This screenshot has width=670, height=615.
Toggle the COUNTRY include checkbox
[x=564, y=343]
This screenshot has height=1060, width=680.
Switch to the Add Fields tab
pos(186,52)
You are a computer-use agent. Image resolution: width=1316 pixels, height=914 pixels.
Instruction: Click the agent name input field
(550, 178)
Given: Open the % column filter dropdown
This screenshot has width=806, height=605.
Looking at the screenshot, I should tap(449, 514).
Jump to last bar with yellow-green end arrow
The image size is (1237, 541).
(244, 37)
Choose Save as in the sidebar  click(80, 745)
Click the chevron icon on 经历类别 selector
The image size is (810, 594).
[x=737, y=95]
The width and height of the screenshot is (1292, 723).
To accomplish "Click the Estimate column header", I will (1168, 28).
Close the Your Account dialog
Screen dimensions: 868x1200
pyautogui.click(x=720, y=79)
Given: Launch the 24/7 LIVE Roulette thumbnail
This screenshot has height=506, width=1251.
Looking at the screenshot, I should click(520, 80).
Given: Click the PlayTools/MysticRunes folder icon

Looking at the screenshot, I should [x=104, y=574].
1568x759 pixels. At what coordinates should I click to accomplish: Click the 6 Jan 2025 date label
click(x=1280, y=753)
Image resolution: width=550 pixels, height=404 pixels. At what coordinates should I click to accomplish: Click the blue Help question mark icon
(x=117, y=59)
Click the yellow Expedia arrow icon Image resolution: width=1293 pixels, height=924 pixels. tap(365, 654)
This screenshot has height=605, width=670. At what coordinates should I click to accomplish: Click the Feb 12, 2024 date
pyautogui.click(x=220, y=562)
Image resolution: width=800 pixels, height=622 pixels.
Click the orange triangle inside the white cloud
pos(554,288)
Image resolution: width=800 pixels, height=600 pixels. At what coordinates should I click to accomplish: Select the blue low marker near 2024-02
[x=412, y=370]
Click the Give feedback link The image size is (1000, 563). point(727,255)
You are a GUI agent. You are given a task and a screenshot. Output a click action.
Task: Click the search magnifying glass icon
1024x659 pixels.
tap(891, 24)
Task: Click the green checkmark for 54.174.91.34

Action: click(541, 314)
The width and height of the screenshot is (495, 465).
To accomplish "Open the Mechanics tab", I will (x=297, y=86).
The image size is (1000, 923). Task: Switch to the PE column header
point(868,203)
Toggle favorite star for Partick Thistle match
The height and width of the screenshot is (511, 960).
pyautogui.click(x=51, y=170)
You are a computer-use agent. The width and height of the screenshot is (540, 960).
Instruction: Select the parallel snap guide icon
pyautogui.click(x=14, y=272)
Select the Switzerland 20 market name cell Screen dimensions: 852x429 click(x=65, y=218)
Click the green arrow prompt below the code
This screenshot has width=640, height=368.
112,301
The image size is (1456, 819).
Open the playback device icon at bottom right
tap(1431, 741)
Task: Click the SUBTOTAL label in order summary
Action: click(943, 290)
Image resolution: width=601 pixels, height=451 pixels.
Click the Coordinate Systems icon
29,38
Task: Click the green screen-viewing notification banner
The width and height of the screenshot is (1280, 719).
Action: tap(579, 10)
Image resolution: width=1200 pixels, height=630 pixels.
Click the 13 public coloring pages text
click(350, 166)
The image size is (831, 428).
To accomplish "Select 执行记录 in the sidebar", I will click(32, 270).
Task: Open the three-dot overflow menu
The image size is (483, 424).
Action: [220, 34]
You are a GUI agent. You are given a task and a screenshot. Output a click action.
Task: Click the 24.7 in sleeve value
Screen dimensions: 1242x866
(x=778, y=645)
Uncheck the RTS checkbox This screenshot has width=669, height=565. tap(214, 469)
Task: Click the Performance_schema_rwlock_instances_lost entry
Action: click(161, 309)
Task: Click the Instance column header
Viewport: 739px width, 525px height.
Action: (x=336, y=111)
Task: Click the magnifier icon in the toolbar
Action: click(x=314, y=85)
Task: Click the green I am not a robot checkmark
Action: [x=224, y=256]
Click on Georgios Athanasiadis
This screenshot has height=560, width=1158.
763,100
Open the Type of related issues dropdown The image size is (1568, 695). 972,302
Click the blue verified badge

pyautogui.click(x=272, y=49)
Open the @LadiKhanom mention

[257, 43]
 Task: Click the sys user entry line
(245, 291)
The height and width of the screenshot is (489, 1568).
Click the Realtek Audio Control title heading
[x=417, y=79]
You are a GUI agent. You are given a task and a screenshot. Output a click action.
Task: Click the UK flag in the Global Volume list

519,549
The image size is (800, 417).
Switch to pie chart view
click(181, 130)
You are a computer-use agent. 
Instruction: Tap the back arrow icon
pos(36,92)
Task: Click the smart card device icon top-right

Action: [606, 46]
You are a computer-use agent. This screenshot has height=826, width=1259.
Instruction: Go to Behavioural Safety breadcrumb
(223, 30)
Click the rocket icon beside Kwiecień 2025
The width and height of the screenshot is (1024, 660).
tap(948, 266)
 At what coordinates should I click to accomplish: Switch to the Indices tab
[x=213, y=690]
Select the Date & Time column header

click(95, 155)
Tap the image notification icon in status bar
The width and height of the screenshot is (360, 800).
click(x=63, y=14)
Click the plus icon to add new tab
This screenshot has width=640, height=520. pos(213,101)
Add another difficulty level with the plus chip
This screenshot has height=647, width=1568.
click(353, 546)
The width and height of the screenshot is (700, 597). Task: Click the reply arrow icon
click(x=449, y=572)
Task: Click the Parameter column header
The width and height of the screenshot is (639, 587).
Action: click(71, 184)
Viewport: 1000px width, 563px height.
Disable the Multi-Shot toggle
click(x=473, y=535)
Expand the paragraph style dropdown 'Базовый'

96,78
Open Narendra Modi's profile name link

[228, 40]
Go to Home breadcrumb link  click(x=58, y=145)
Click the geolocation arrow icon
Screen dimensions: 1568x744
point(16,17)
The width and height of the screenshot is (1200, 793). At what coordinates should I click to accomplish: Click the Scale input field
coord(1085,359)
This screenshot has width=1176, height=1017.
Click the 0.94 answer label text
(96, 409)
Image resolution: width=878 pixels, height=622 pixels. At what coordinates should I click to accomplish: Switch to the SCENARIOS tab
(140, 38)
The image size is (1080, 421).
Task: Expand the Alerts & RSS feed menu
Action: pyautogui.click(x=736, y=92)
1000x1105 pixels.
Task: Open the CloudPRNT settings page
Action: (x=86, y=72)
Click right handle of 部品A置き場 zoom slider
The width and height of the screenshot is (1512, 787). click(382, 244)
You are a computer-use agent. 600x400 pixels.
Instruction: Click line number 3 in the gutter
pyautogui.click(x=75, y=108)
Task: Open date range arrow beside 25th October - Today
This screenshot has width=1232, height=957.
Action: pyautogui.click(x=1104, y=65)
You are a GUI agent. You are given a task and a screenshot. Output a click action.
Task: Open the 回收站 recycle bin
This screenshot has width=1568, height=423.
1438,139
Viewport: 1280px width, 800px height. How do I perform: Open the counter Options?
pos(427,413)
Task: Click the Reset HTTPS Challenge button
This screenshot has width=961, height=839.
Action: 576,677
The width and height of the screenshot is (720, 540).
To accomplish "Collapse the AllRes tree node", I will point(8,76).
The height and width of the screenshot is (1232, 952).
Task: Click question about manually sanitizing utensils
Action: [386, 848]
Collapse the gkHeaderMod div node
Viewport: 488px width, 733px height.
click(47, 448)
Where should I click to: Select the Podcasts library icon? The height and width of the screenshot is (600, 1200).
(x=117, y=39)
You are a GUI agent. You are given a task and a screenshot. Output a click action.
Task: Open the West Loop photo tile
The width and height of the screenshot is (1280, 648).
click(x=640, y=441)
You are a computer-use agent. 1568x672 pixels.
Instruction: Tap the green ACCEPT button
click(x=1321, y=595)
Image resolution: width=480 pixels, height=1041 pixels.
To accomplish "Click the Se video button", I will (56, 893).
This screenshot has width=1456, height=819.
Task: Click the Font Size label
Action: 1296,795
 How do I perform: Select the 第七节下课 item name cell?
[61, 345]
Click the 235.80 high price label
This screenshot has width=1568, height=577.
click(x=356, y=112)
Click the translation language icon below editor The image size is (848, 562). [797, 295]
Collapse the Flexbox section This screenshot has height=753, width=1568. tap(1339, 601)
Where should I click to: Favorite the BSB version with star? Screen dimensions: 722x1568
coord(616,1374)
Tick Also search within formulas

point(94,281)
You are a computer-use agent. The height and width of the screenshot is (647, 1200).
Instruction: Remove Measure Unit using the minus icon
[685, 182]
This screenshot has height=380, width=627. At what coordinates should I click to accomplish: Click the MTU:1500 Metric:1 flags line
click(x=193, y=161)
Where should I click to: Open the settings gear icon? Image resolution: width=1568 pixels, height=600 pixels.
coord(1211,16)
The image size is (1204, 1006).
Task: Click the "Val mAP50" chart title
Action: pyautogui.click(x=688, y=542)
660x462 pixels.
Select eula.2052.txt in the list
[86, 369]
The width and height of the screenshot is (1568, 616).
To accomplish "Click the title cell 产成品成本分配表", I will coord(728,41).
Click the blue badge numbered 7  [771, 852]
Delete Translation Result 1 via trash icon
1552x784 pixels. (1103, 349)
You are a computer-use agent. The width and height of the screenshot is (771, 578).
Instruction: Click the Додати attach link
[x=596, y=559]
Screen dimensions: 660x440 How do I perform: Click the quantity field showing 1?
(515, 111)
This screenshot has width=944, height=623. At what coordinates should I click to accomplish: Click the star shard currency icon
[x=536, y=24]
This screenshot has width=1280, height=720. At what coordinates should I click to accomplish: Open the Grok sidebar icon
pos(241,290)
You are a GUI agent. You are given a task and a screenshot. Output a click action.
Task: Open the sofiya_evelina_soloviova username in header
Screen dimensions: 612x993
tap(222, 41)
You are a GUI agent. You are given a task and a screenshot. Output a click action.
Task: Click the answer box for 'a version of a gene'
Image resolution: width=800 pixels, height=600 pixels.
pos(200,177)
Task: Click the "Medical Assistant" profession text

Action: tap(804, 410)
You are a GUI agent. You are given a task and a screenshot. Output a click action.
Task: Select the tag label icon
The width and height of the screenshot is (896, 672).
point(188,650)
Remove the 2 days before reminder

▬▬▬▬▬▬

Exercise prompt.
Which lines above contain the word "yellow"? Copy each of them.

Answer for this exercise.
Jump to last bar with yellow-green end arrow
Click the yellow Expedia arrow icon Image resolution: width=1293 pixels, height=924 pixels. tap(365, 654)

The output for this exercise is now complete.